Opinion

The power of remembrance

By: Agar Mayor Gai-Makoon

It is noted clear that life is full of events and happenings that we simply have to go past but truthfully, these old memories live to guide and tell us of how we have improved or not our living conditions as individuals and for the whole country as well. This accounts for the reasons of setting aside certain days such as of worship and independence and so on, writing books and often times, orally narrating to the young how life was a few years past. By remembering the day of worship, we remind ourselves of great work manifested in us and beyond by the heavenly creator. And as for our independence day in this country, it reminds us of hardships and burdens that our people carried on their necks for decades in the hands of foreign people. And to make the matters worse, we are reminded on that day, 9th of July every year that, in this blessed land given to us by the creator of heavens and earth; we lived miserable and forlorn lives.

How would one imagine this phenomenon of suffering in your own land?  It is worth remembering and filtering. I wonder why, in this country, we tend to forget even things that we should not. We have much to repair if peace, unity and prosperity be the ultimate goals of every sector in this country. The truth is remembering that this freedom we claim to have, has claimed more lives than we can think. Who can count the number of people who died of hunger, raped and later committed suicide, imprisoned for life, stung by snakes in the bushes and those who were shot dead in the battle fields by the Arabs? All kind of people and tribes of this South Sudanese country had at least felt the harsh behavior of our fellow creatures in the North.

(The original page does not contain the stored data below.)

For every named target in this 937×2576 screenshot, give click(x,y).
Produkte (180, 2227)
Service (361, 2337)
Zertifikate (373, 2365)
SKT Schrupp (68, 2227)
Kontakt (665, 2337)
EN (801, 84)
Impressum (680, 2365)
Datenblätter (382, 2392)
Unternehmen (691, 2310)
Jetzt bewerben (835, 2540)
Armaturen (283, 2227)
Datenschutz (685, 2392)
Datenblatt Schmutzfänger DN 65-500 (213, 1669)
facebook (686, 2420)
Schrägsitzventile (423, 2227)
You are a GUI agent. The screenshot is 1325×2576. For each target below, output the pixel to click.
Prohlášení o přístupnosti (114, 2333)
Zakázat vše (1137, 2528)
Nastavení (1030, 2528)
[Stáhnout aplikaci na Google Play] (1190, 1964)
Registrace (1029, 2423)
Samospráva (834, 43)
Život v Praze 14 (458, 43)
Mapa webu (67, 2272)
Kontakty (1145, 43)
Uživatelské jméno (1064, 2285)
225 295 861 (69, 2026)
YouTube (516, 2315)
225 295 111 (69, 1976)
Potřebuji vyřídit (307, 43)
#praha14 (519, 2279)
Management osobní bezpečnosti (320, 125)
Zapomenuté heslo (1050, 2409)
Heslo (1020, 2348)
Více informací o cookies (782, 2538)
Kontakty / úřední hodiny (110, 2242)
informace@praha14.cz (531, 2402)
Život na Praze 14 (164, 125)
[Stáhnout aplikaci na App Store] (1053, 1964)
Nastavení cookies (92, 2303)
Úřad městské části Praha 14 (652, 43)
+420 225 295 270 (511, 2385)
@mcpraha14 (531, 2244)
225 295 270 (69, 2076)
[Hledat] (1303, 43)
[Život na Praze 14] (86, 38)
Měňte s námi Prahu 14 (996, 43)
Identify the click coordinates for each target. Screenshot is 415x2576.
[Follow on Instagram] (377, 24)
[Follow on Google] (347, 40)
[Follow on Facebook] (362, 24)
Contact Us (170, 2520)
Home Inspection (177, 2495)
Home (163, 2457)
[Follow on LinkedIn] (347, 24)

However, how we managed to attain the little freedom as for now, ought to be recalled and honored by all of us. In doing so, the young people get a chance of working harder to improve their country’s economic, social and political bonds. Which position in our minds will corruption, tribalism and nepotism take up if we all know that the same factors led to the hardships and sufferings of our people not so many years past? If the fight against the Arabs though, was reasonably based on the same factors, how do we find ourselves acting them publicly without any shame? It is only that we have no citizen population to sue the people doing these acts because corruption, nepotism, religious discrimination (the current issue of restricting Sabbath keepers in worshipping and exercising their faith) and tribalism ought to be a taboo in this country such that anyone who practices them faces the right justice.

The fact that it is the same people who once upon a time fought against them who are now the partakers of promoting corruption, nepotism, tribalism and religious discrimination is an indication that most of us have forgotten why and how we attained the freedom and independence. Otherwise, if so not, love, transparency, fair usage and distribution of national funds, unity and eventually national prosperity would have been the central factors to our South Sudanese livelihood. If so not though, individual people would not put in to their pockets the national funds and later faced not any justice; they walked away without being asked of where the money is or if used, what they have done with it.

It can be rightly concluded that the current happenings in the national government are a reiteration of the old days’ actions; the ones which caused the fight with Arabs. We have failed to recognize that the same actions led to loss of lives at certain time not so far from now. The power of remembrance is surely not available in us.